Sí fue cierta la depresión política que afectó al dirigente del PP, José María Aznar, y que el momento de parálisis que le provocó tan exiguo triunfo supieron resolverlo dos colaboradores del elegido para presidir el Gobierno. Rodrigo Rato se encargó de las relaciones con los partidos para lograr la investidura y Álvarez-Cascos tomó el partido en sus manos para garantizar la fuerza y estabilidad que necesitaba una organización que tenía la responsabilidad de gobernar. Pasados unos meses Aznar reaccionó, y guardó casi siempre una estima especial para los dos que le habían sacado del pozo psicológico por su ilusoria actitud.

En todo caso, Aznar nunca logró liberarse de un cierto complejo de inferioridad ante Felipe González. Cuando ya cumplía seis meses como presidente del Gobierno, en una entrevista con Pasqual Maragall, quien estaba preocupado por el retraso en lograr un pacto local que garantizase la financiación de los municipios, Aznar le respondió: «Yo fui a hacerme la foto con Felipe González en el tema autonómico. Mientras Felipe González no venga a hacerse la foto “autonómica” conmigo, yo no abriré la negociación del pacto local con los alcaldes».

Así las gastaba el nuevo presidente. Los problemas urgentes de la nación debían esperar a la satisfacción del ego del caballero popular. No son pocas las escaramuzas políticas que confirman las teorías de Sigmund Freud.

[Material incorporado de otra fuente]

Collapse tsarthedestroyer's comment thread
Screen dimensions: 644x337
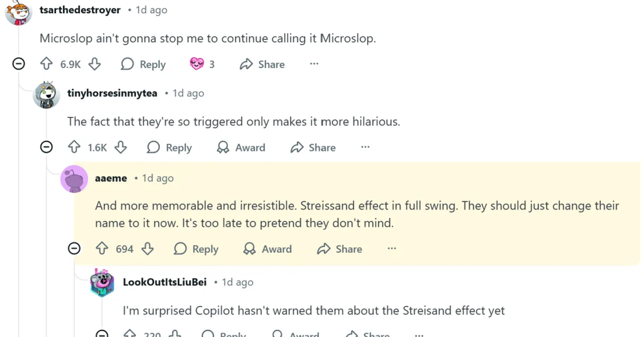[x=18, y=63]
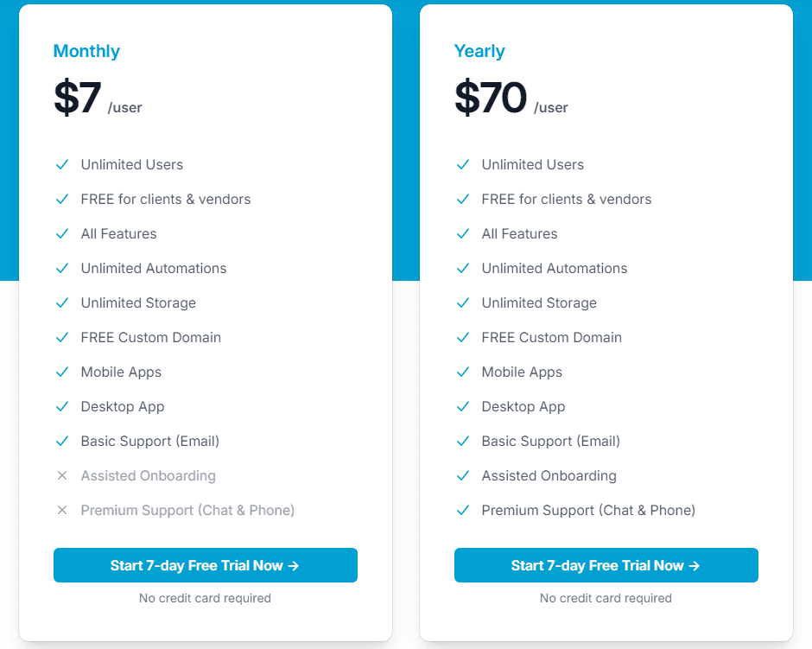
Task: Click the checkmark next to Mobile Apps in Monthly plan
Action: (62, 372)
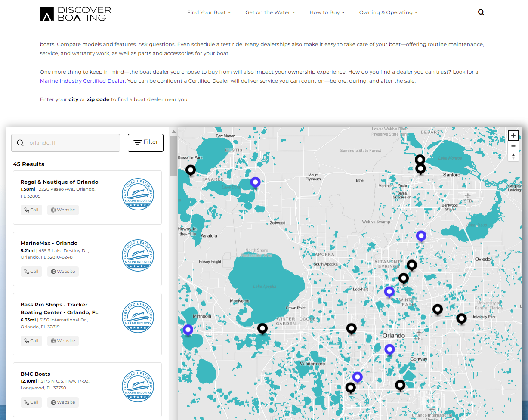
Task: Click the purple map pin near Minneola
Action: (188, 330)
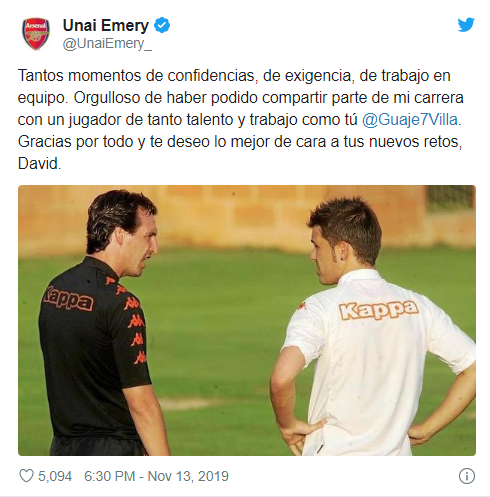Open the 6:30 PM Nov 13, 2019 timestamp
The image size is (490, 497).
pyautogui.click(x=156, y=476)
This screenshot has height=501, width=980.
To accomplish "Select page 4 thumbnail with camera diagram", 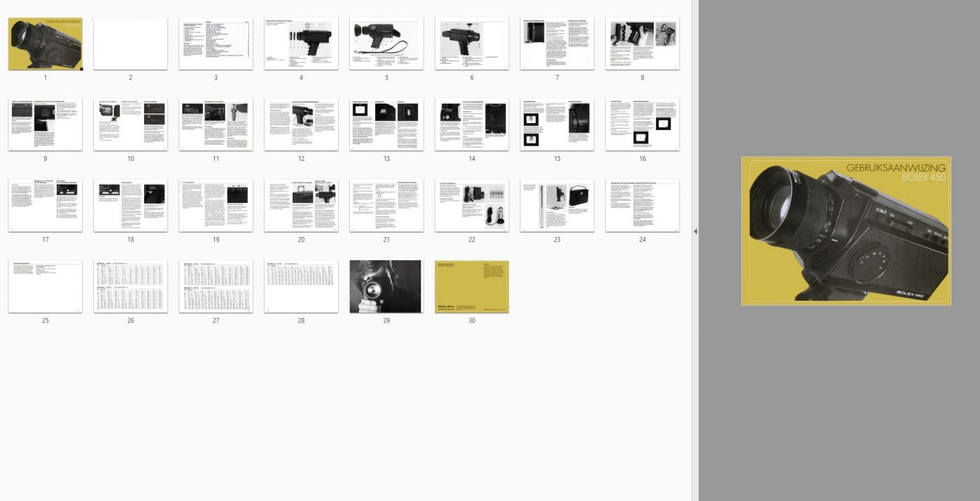I will (x=301, y=44).
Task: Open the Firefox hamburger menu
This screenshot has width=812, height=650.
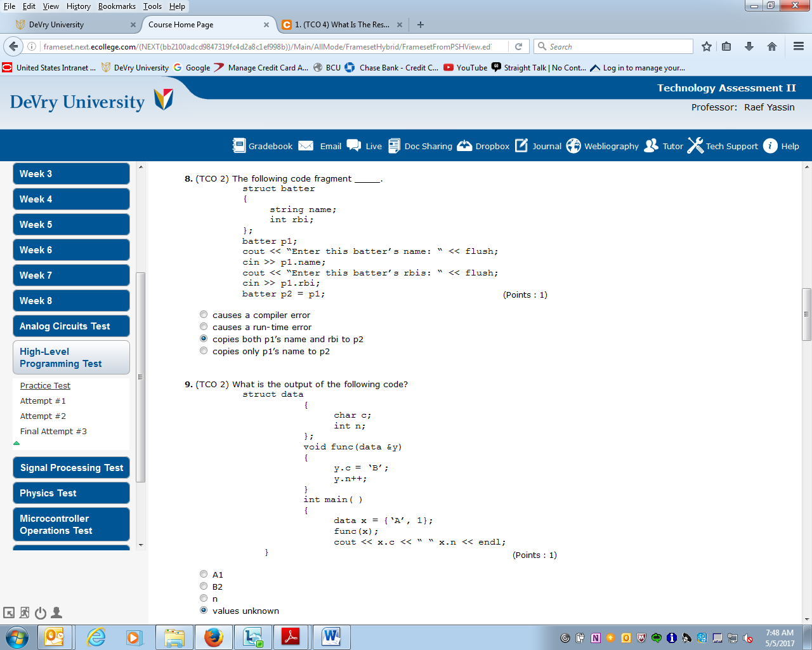Action: point(797,46)
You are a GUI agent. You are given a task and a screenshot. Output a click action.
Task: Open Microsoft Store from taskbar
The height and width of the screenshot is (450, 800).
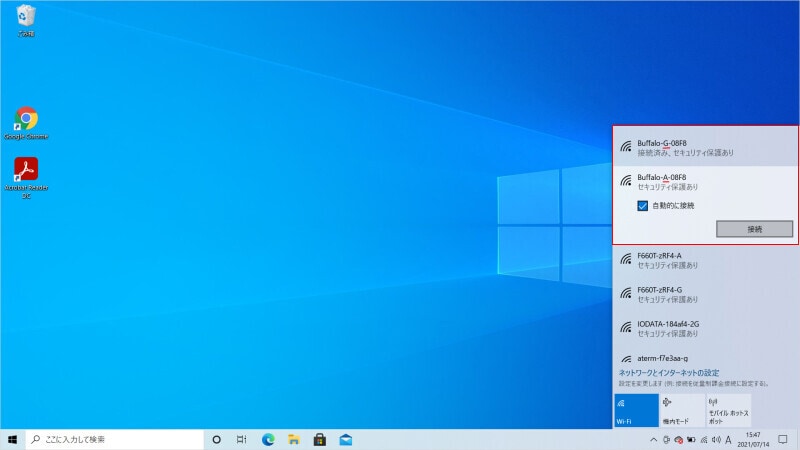[320, 439]
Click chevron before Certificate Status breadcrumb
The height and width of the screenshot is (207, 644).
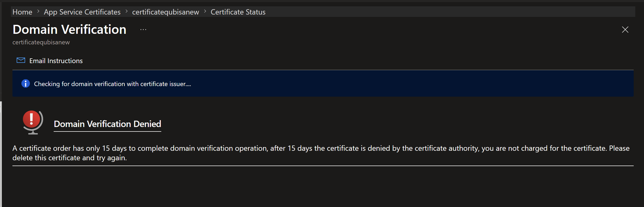[x=205, y=12]
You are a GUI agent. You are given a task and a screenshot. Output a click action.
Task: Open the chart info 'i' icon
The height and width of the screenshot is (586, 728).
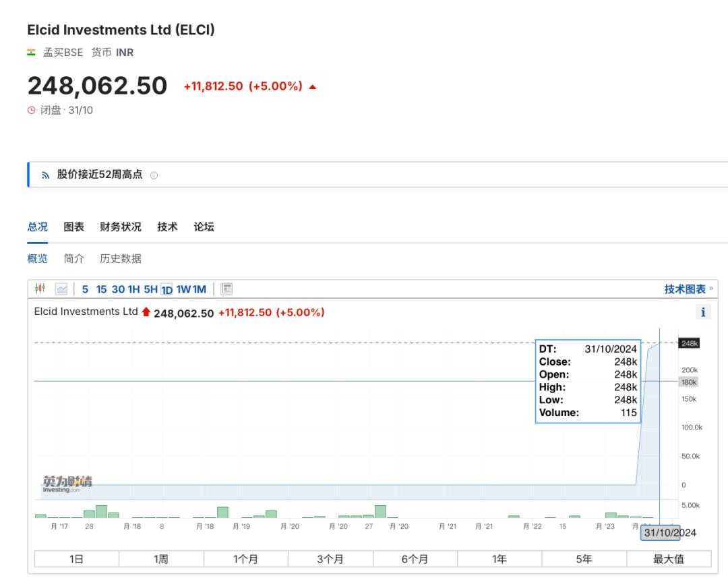[703, 312]
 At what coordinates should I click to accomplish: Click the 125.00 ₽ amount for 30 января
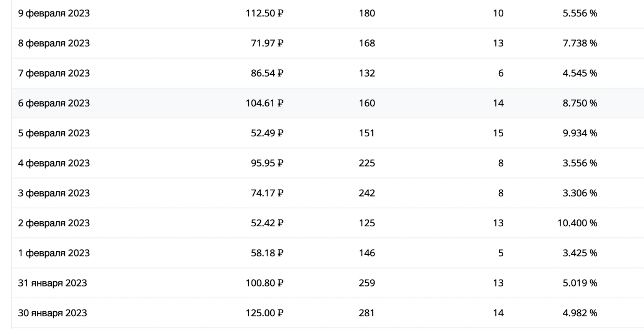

Aquellas elecciones fueron las primeras cuya campaña no dirigí yo. Eché de menos la elaboración de la estrategia, las discusiones sobre las ideas fuerza, los lemas, la cartelería, todo el fascinante revoltijo que supone una campaña electoral. En aquella ocasión la campaña fue coordinada por el secretario de Organización Ciprià Císcar, y fue la primera vez que la Comisión Ejecutiva y el Comité Federal aprobaron unas propuestas felicitando al director de campaña, justo cuando se perdió. En mi interior brotó una sonrisa malévola que controlé para que no saliera al exterior de forma más ruidosa. Nunca había disfrutado yo de tal honor.